3. If you could make one decision as prime minister that would enhance children’s mental health, what would it be?
I believe in the capacity of schools to offer young people an experience of themselves and other people that builds confidence and a sense of worth. Counsellors can help a school with that task. So I wish that every school had a proper counselling service, owned by the school and operating holistically – seeing staff and parents as well as students, and involved in all aspects of school life, not just seeing people behind closed doors. It worries me when I hear about peripatetic counselling services, flitting from school to school, or services shrouded in mystery with school staff not allowed to know what’s going on and feeling shut out. As prime minister, I would institute a rigorous new training specifically for school counsellors and I would insist that CBT, by itself, was no qualification for a school counsellor!
4. Without breaking confidentiality, can you share something from your client cases that you’re pleased with?
Two related things happened this week. Firstly, it was The X Factor final on television. I think The X Factor is interesting as a national exploration of whether people are ordinary or extraordinary. Do we have the X factor ourselves and, if we don’t, are we worth anything? Also this week a young person told me that he no longer felt “butterflies” about his girlfriend. He was worried that this might mean he was no longer “in love” with her because what he felt was no longer extraordinary. We talked about real love being ordinary and slow and reliable and clumsy and cumulative and he seemed reassured. I was pleased.

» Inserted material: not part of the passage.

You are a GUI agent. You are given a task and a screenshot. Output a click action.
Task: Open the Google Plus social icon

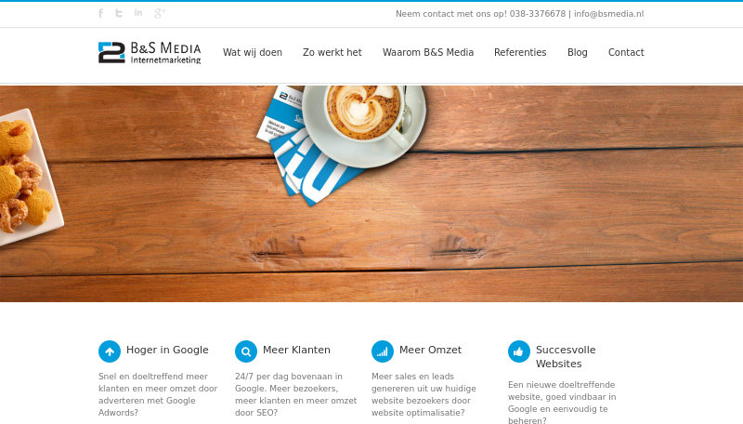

5. Anything you would “undo” if you had the chance to live your practice again?!
All the stupid things I’ve said and done over the years.
6. A final word?
A plea on behalf of teachers… It annoys me when professionals begin by saying to young people, “I’m not a teacher!” as if to say, “I can be trusted” or “I care about you” or “I can keep things confidential”. Teachers can be trusted. They care. They can keep things as confidential as anyone else. I’m in awe of teachers – of how relentless the job is and of how little thanks teachers get. They also get no clinical supervision, despite working with far more young people than any counsellor and usually in much more difficult circumstances. They should get supervision. Not only would it help them think about their interactions but it would stop them getting so fed up. A disaffected teacher is far more disruptive than a disaffected young person!